The crypto and payments sectors are equally robust. The former head of Binance Bahrain operations is responsible for growth, and payment network head James Xia has 35 years of banking and payment experience, previously serving as a senior executive at Visa for the China region.
Notably, there is deep local integration. The compliance head is a former regulatory officer who worked at the Central Bank of Bahrain for 13 years. Non-executive director Yousif Alnefaiei is currently the Deputy CEO of BENEFIT, and core personnel from the partnership sit directly on the board, aligning interests. Another non-executive director, Dr. Lu Yongren, previously served as President of Citibank in the Hong Kong and Macau region.
People from traditional finance instill confidence in the institutions, those from the crypto space drive the product, and locals ensure that regulatory and payment channels truly connect. This amphibious configuration is uncommon in stablecoin projects.
03 From Bahrain to Africa: Where Should the Money Flow
Having a license and team is not enough; the key is whether the money can truly flow.
AX Coin's first binding node is the Bahrain National Payment Gateway, BENEFIT. This company is the core of electronic payments in Bahrain, connecting over 30 banks in the region, processing 494 million transactions in 2025, with nearly 100 billion dollars in fund circulation. The Deputy CEO of BENEFIT sits directly on the AX Coin board, marking a level of binding that goes beyond ordinary business contracts.
The second node is Gulf payment technology company Infinios. Both parties have reached a strategic partnership to implement compliant wallets, multi-currency virtual accounts, and fiat exchange channels, facilitating cross-border B2B settlement.

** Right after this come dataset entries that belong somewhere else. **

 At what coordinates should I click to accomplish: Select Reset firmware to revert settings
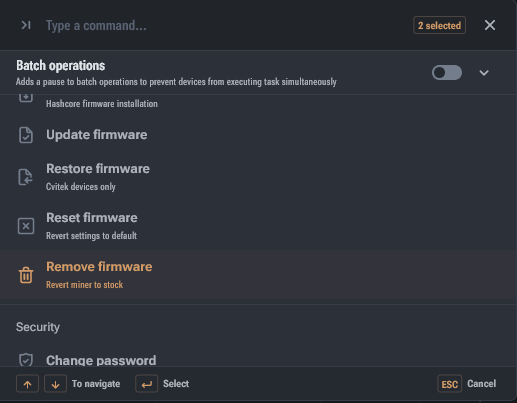coord(258,226)

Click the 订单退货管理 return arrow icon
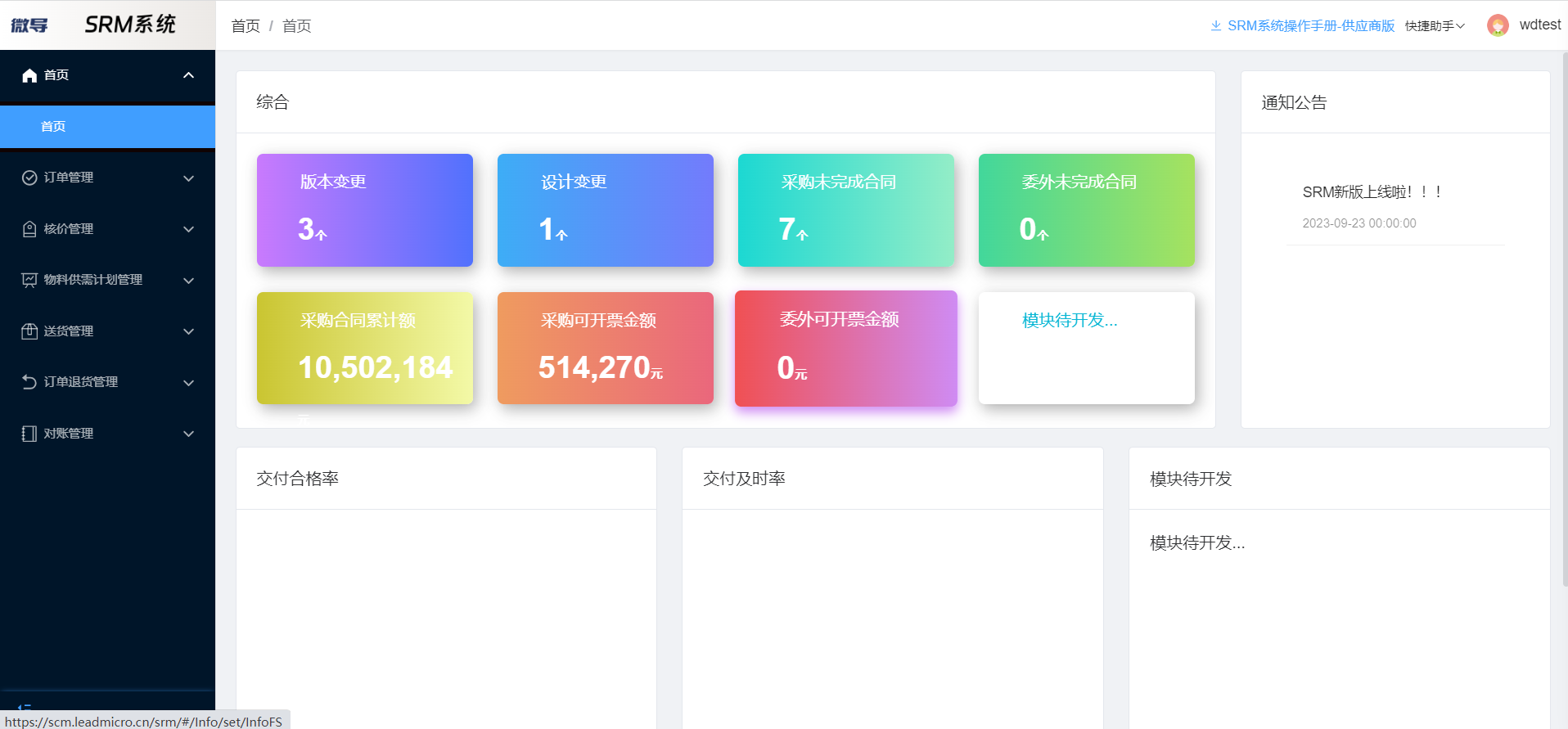click(x=29, y=382)
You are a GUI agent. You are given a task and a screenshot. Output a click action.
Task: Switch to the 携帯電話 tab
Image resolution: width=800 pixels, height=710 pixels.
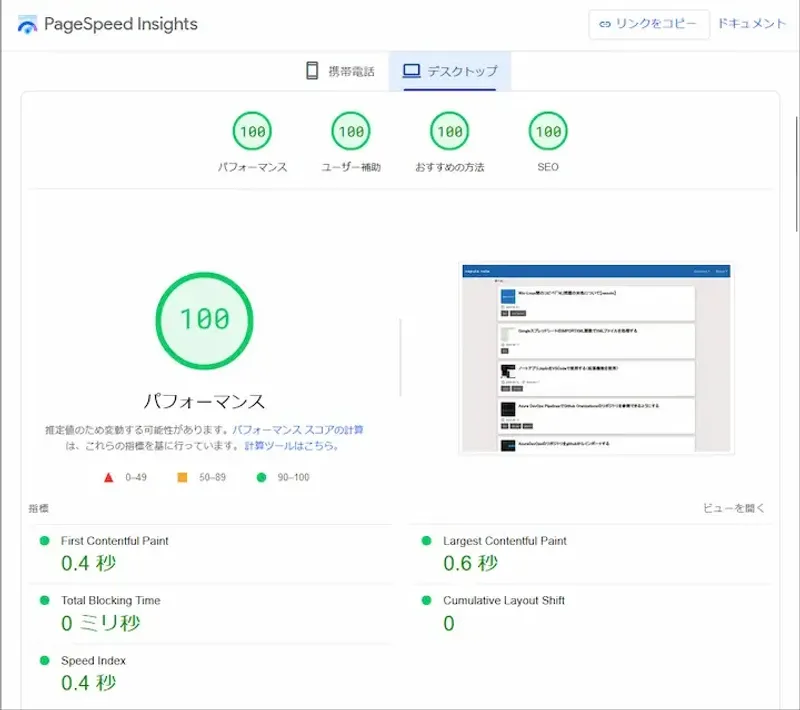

The third node is in Africa. AX Coin has connected with Yellow Card, the largest stablecoin payment platform in Africa, covering 20 African countries, with accumulated transaction volume nearing 6 billion dollars, and 99% of business driven by stablecoins. In the crypto transactions in sub-Saharan Africa, stablecoins account for as much as 43%. This is not a "future market," but a reality where stablecoins are already being used as a substitute for the U.S. dollar.

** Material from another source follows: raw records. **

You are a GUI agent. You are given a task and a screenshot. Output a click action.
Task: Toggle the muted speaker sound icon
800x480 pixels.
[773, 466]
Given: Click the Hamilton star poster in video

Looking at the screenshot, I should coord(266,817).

The Middle East is obtaining licenses and building channels, while Africa is capturing incremental growth. A stablecoin corridor from the Gulf to Africa is beginning to take shape.
04 But Can This Work?
We must acknowledge the gap. USDT and USDC together account for 90% of the 320 billion dollar stablecoin market, while AX Coin's first-year target is 500 million dollars. Although it can rank among the top seven fiat stablecoins, it is still less than a fraction of USDT.

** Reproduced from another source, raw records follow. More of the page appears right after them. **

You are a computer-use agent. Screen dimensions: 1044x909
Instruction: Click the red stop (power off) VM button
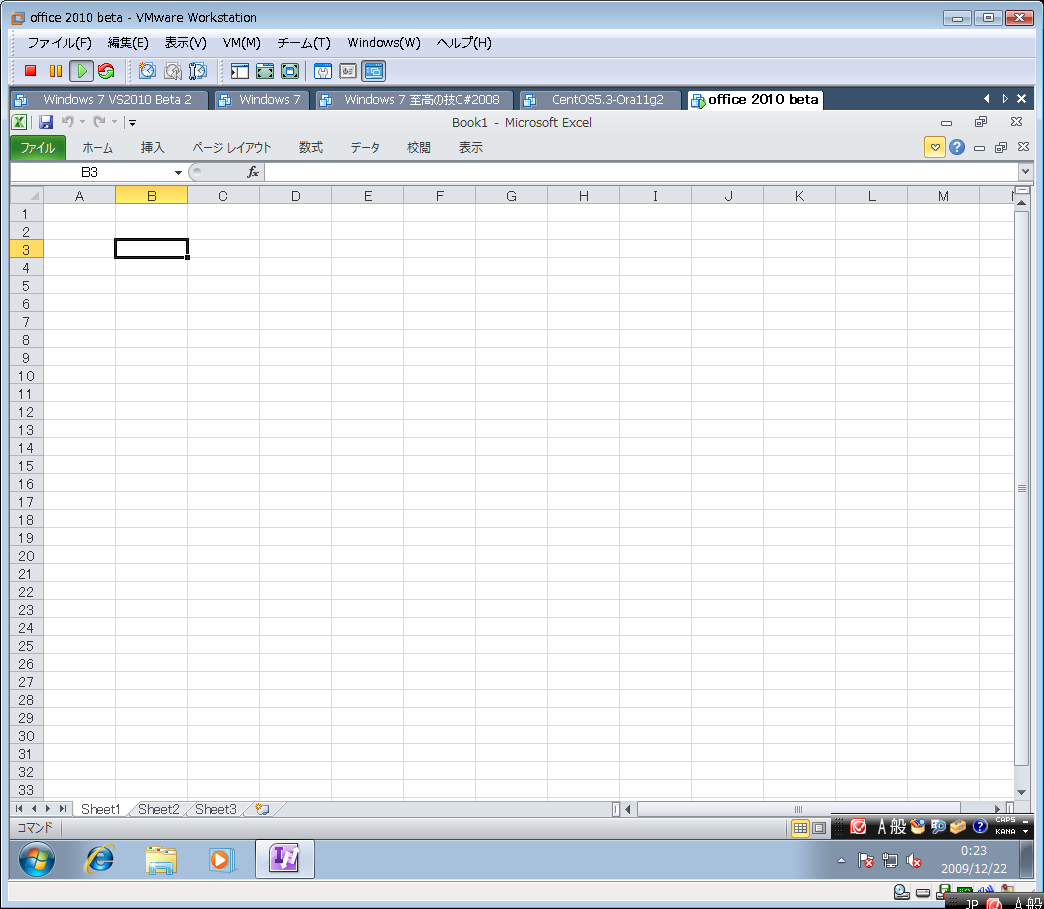[31, 71]
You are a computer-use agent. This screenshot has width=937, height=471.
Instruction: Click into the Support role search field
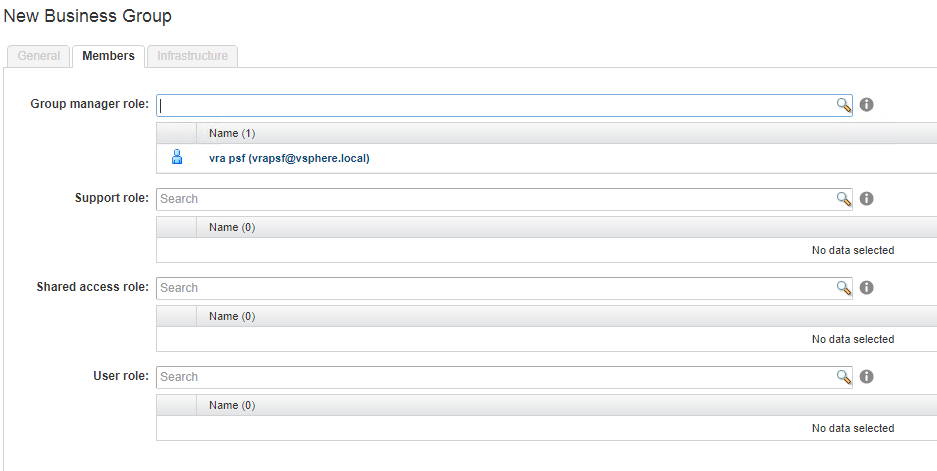(x=495, y=199)
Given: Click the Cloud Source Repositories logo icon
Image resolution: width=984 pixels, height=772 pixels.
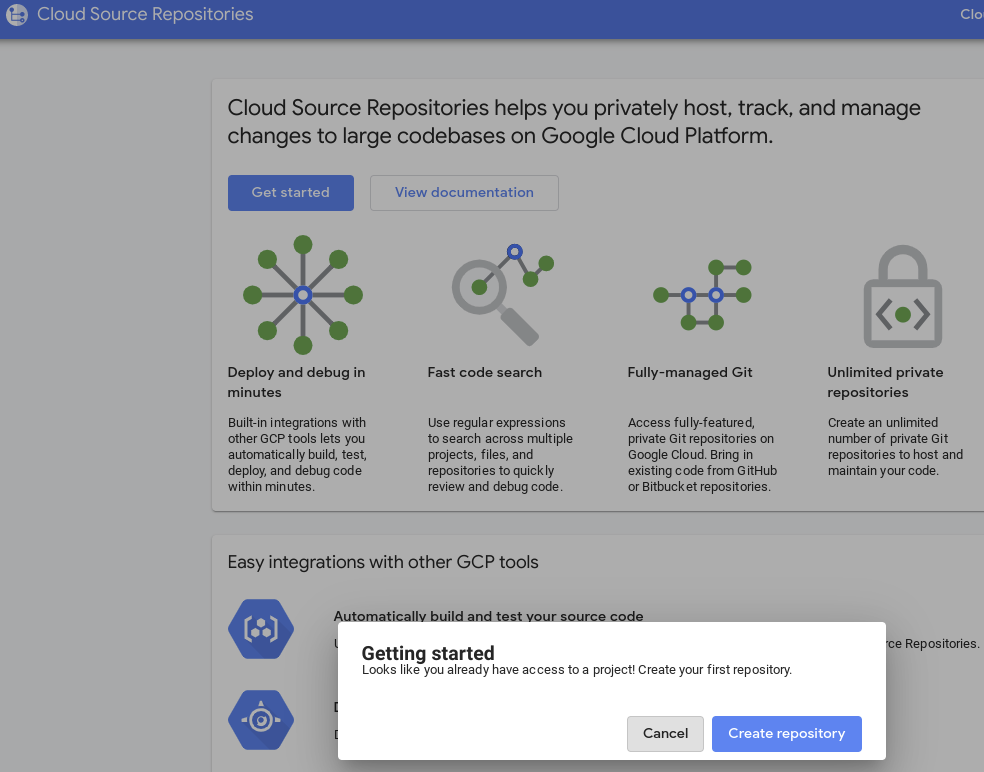Looking at the screenshot, I should tap(17, 15).
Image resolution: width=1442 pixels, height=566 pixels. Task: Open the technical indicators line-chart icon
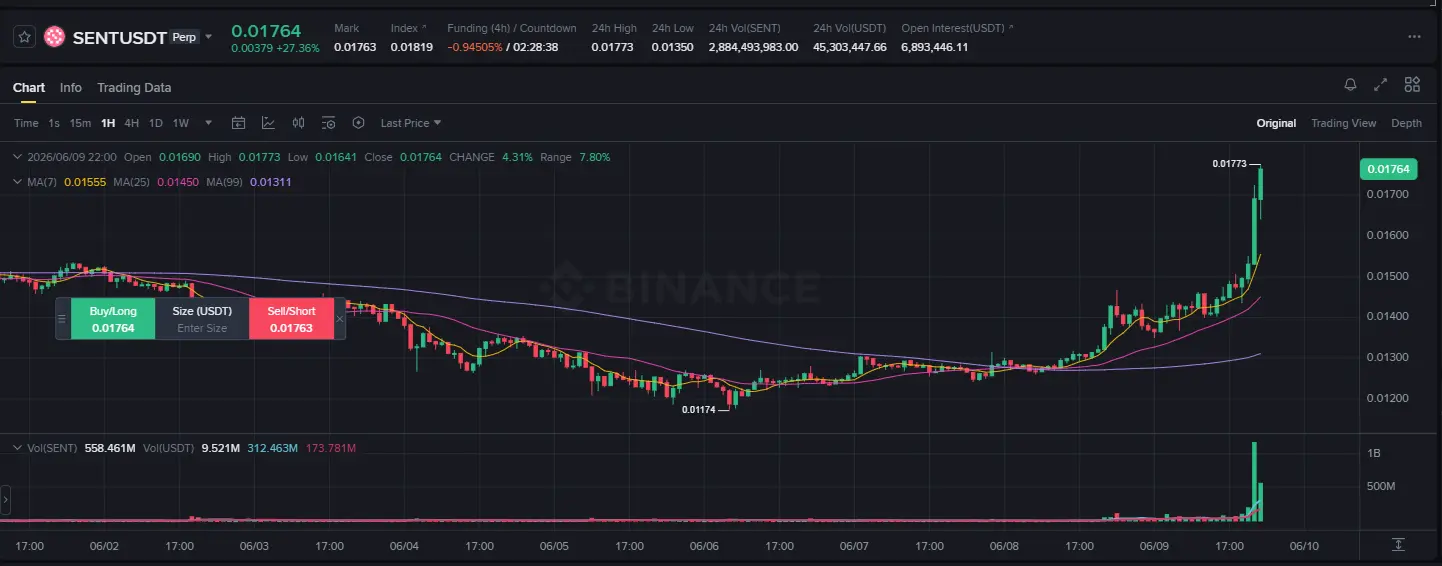tap(268, 123)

The profit-sharing model also faces limitations. The profit-sharing relies on the yield of U.S. Treasury bonds; if the Federal Reserve significantly lowers interest rates, the attractiveness will diminish. From strategic cooperation to the actual functioning of payment channels, there are still technical integrations and regulatory adaptations to navigate.
However, AX Coin's approach is not about taking a bite from USDT.
With a nearly 6 trillion dollar Islamic finance market, there is still virtually no compliant entry point for digital assets. Even if it penetrates just 0.5%, that amounts to a scale of 30 billion dollars. This door cannot be entered by USDT and USDC; it's not that they don't want to, but their product structure prevents them from passing the religious law certification.
What AX Coin aims to open is a door to which others have no key.
When the U.S. wrote "prohibiting stablecoin interest payments" into federal law, Bahrain had already issued a license that allows interest payments.
The next incremental growth in global stablecoins may not be found in Silicon Valley.